18 août 2026 · Lindiwe Khumalo
Le Bone Appart parie sur la Corgichon pour séduire chiens et maîtres à Paris
Un café parisien rassemble chiens de toutes races le 30 août, sur inscription via Instagram.
Au 9 rue de Birague, dans le 4e arrondissement de Paris, un café ouvert en 2024 a bâti son modèle commercial autour d'une idée délibérément simple : réunir propriétaires de chiens, animaux et offre alimentaire pensée pour les deux. Le Bone Appart, dont le nom joue sur l'expression française et le vocabulaire canin anglais, organise le dimanche 30 août 2026, de 11h30 à 14h30, une nouvelle édition de la Corgichon, rassemblement communautaire ouvert aux amateurs de chiens de toutes races.
Le nom mérite une clarification que les organisateurs ont eux-mêmes pris soin d'apporter. La Corgichon n'est pas réservée aux Corgis, ces chiens de berger gallois à pattes courtes devenus emblématiques par leur association historique à la monarchie britannique. L'événement accueille l'ensemble des races, du plus petit gabarit au grand lévrier. L'appellation, fondée sur l'identité visuelle initiale, a simplement survécu à l'élargissement progressif du rassemblement.
La participation requiert une démarche préalable. Une inscription est exigée par message privé auprès du compte Instagram @arkynbebarkyncorgi. Ce choix de canal reflète une logique courante dans les événements de niche à fort ancrage communautaire : il permet aux organisateurs de contrôler les flux de présence, de mesurer l'intérêt réel avant la date et de maintenir un contact direct avec leur audience sans recourir à des plateformes tierces de billetterie.
Pour le Bone Appart, accueillir la Corgichon dépasse le cadre festif. C'est un levier commercial. Le modèle économique repose sur une clientèle de propriétaires d'animaux à qui l'établissement propose, simultanément, des friandises pour leurs chiens et des boissons ou pâtisseries pour eux-mêmes. Ce positionnement sur un segment hybride, encore peu saturé à Paris mais en expansion visible, vise une fréquentation régulière fondée sur un usage partagé et récurrent de l'espace plutôt que sur une visite unique. Le chien devient ainsi le moteur de la fidélisation humaine.
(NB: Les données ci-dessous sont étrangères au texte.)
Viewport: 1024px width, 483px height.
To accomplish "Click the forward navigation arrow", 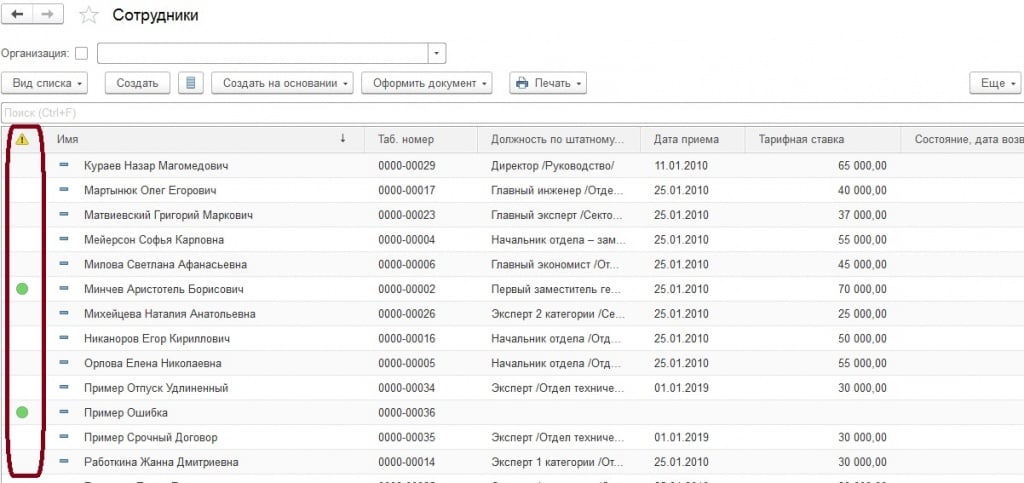I will pos(48,15).
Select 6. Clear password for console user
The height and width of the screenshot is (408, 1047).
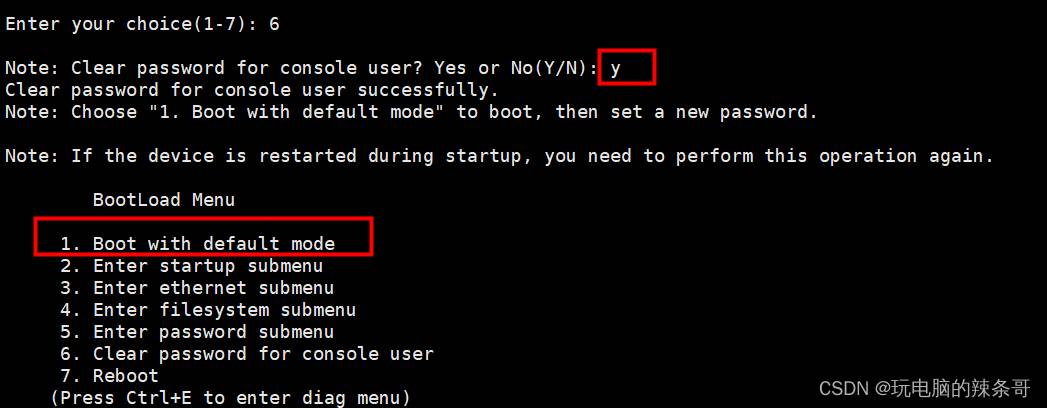click(x=246, y=354)
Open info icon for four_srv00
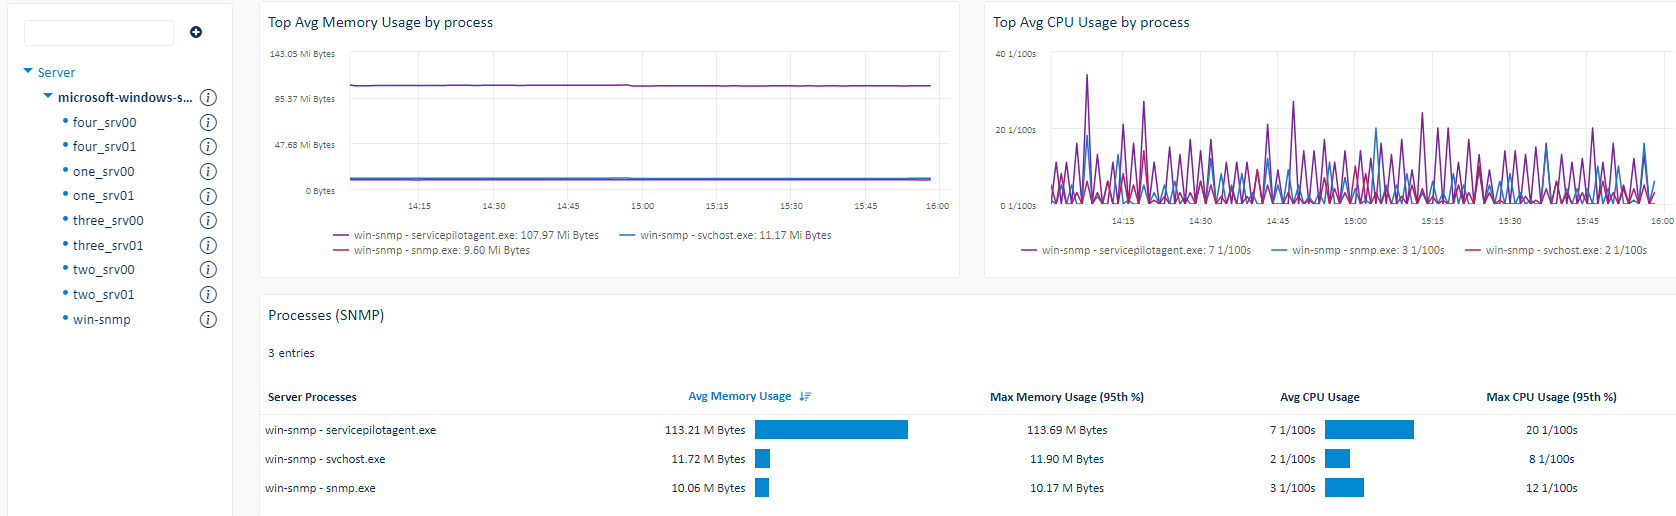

L'organisation d'un événement communautaire s'inscrit dans cette même logique. Transformer un rassemblement de passionnés en occasion commerciale, dans un quartier à la fois résidentiel et fortement fréquenté par les touristes, permet à l'établissement de consolider sa visibilité auprès d'une communauté ciblée tout en générant un flux de clientèle ponctuellement concentré. C'est une stratégie d'animation que l'on retrouve, sous des formes variées, dans plusieurs capitales européennes où des commerces hybrides cherchent à multiplier les raisons de visite pour un même profil de consommateur.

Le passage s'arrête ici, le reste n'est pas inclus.